Swedish climate change activist Greta Thunberg has found a suitably green way to travel from the UK to the US in order to spread her message - a high-speed racing yacht. 

The 16-year-old is taking a sabbatical year from school to focus on her campaigning, but had been puzzling over how to cross the Atlantic to attend two key United Nations climate summits after travelling to Britain by train in April, reports The Times. Thunberg has described the summits - on 23 September in New York and 2-13 December in Santiago, Chile - as  “pretty much where our future will be decided”, adds The Guardian.

“It’s on the other side of the Atlantic Ocean,” she said in June. “And there are no trains going there. And since I don’t fly, because of the enormous climate impact of aviation, it’s going to be a challenge.”

The Stockholm-based teenager, who inspired the Fridays for Future global school climate strike movement, told the Associated Press (AP) that she did not want to travel by cruise ship either, because of their high emissions.

“Taking a boat to North America is basically impossible,” she said. “I have had countless people helping me, trying to contact different boats.”

However, yesterday Thunberg announced on Twitter yesterday that she had accepted “a ride on the 60ft racing boat Malizia II” and will set sail to New York City in mid August.

Based in Brittany and sponsored by the Yacht Club de Monaco, the yacht was built for the 2016-17 single-handed, round-the-world Vendee Globe race and is made with solar panels and underwater turbines, creating zero-carbon electricity.

The club said on its Facebook page that it is “honoured to be able to sail Greta Thunberg emission-free over the Atlantic”.
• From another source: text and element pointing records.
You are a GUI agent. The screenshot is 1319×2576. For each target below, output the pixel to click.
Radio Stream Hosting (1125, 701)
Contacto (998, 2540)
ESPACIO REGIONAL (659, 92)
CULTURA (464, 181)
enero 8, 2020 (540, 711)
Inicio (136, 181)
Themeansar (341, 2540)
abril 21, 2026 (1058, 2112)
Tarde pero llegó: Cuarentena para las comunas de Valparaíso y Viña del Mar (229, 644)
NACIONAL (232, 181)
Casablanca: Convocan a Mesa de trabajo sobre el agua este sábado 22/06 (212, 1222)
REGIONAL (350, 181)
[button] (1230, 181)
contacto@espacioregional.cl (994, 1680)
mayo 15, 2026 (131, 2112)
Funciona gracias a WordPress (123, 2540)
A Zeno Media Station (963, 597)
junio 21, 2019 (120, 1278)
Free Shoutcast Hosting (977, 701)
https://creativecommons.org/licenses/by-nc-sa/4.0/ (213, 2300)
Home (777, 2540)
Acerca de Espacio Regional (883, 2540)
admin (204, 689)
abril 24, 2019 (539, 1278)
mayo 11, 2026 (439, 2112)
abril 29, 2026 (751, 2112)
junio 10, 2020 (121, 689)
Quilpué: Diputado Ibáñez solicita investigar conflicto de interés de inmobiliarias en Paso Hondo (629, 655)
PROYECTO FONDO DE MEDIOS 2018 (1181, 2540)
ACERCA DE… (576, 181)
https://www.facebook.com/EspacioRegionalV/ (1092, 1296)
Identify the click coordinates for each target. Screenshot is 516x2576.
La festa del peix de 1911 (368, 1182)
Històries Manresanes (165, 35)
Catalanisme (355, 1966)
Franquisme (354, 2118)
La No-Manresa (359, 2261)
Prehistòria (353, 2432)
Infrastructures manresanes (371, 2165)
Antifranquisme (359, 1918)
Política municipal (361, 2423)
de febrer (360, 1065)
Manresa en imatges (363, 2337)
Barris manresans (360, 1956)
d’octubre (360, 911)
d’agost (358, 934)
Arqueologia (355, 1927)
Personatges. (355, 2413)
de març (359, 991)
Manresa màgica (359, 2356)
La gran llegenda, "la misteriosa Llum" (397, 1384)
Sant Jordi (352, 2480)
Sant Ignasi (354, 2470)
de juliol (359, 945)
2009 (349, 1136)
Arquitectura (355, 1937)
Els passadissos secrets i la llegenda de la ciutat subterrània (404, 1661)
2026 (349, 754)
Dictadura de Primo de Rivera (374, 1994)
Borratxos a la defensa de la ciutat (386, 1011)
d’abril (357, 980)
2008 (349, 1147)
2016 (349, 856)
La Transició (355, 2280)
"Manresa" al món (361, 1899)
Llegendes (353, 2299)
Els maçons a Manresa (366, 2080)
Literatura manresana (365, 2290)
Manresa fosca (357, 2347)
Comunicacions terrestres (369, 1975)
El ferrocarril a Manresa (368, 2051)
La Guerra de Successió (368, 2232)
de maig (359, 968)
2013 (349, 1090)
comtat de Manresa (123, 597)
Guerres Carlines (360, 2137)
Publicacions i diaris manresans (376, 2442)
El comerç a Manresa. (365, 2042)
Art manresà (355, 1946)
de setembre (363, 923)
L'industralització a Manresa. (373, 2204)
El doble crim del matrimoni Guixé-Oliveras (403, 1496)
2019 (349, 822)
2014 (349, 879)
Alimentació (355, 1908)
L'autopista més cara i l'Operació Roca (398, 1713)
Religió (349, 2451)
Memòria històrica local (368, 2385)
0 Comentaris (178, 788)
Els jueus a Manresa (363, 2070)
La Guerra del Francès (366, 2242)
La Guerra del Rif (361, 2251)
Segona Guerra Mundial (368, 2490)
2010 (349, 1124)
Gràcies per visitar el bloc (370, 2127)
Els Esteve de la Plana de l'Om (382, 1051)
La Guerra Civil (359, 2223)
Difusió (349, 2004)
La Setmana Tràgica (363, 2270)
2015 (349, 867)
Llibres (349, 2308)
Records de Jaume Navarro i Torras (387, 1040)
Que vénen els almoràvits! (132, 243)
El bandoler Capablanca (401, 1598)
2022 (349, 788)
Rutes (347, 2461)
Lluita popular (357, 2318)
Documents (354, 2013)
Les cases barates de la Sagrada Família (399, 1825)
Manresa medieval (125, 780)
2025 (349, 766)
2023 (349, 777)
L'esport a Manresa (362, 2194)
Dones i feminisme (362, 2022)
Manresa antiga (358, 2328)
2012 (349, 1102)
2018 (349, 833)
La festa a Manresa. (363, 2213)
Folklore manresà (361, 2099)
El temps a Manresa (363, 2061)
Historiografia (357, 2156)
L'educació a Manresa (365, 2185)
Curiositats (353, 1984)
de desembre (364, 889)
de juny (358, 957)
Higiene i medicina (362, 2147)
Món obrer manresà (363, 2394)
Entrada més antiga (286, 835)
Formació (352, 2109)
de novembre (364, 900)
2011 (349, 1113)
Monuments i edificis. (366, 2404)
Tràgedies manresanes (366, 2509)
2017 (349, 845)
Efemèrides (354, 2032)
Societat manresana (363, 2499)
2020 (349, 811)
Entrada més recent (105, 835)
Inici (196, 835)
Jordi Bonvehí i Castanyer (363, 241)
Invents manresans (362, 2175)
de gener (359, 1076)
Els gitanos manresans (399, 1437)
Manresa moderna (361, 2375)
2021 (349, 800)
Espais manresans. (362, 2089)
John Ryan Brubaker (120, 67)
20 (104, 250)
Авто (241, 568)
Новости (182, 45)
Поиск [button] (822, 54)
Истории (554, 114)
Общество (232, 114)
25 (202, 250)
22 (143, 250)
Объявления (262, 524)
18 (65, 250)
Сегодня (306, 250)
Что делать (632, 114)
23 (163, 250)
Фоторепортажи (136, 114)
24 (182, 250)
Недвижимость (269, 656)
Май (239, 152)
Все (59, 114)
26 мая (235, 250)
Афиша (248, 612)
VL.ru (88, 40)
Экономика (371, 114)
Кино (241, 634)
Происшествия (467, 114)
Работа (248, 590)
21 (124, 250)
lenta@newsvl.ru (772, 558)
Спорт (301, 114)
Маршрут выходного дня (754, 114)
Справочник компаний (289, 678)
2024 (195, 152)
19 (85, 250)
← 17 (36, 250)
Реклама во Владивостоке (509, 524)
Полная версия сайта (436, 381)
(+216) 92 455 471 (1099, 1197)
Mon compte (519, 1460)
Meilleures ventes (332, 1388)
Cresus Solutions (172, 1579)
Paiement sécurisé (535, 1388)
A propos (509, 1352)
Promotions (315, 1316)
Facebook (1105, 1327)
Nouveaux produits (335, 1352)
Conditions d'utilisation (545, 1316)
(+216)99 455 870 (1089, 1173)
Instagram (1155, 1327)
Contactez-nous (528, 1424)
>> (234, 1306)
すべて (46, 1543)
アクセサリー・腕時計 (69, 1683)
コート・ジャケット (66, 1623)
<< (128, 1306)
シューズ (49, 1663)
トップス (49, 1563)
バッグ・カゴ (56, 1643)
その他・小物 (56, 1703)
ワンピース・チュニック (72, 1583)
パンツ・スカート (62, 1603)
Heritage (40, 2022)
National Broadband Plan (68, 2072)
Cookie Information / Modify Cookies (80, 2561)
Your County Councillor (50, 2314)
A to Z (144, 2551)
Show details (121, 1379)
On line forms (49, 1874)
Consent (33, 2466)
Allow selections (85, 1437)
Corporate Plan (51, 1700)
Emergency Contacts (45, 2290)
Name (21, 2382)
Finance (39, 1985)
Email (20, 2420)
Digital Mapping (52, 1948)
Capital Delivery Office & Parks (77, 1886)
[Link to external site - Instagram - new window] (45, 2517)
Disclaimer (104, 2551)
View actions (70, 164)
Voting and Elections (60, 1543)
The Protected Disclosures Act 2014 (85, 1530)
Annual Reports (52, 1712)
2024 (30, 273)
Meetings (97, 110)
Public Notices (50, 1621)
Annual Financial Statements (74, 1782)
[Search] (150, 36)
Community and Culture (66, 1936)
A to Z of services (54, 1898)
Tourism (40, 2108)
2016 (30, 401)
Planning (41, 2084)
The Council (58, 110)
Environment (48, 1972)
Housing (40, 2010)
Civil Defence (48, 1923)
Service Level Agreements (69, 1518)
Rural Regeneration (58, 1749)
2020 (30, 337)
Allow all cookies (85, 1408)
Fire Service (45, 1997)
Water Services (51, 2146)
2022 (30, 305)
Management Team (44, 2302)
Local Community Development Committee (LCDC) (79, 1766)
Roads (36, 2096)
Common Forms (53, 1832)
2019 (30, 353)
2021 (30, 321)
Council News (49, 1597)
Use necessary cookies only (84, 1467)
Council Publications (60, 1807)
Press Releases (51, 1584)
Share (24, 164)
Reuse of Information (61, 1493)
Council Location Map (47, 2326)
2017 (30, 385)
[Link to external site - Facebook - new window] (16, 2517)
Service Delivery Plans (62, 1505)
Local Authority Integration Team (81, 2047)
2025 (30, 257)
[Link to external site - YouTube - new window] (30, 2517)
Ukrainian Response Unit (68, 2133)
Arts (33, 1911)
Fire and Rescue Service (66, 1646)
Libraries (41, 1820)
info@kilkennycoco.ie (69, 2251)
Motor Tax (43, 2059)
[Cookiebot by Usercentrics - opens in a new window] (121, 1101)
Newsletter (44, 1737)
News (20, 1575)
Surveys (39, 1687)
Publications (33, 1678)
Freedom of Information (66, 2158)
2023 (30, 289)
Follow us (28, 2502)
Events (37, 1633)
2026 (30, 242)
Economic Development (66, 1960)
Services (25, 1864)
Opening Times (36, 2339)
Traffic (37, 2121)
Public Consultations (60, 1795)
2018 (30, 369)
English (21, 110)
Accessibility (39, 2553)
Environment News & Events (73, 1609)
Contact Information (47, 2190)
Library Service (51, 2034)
During the two-week journey, Thunberg will be accompanied by her father, Svante; the yacht’s skipper, Borris Hermann; a filmmaker; and Pierre Casiraghi, the grandson of Monaco’s late Prince Rainier III and US actress Grace Kelly.

After arriving in New York, where she will take part in several meetings and protests, Thunberg aims to travel by train and bus to the annual UN climate conference in the Chilean capital, with stops in Canada, Mexico and other countries.

Her father told the Financial Times in February that the family had bought an electric car and stopped flying when his daughter was 11 years old - a “rule that effectively ended Thunberg’s opera-singer mother’s international career”, notes the newspaper.

But while increasing numbers of people worldwide are following their lead in adopting greener lifestyles, Thunberg told AP that she is not sure how her message will be received in the US. Meeting with President Donald Trump, who opposes the radical measures that scientists say are required to limit global warming, would be “just a waste of time”, she added.

“I have nothing to say to him,” she continued. “He obviously doesn’t listen to the science and the scientists. So why should I, a child with no proper education, be able to convince him?”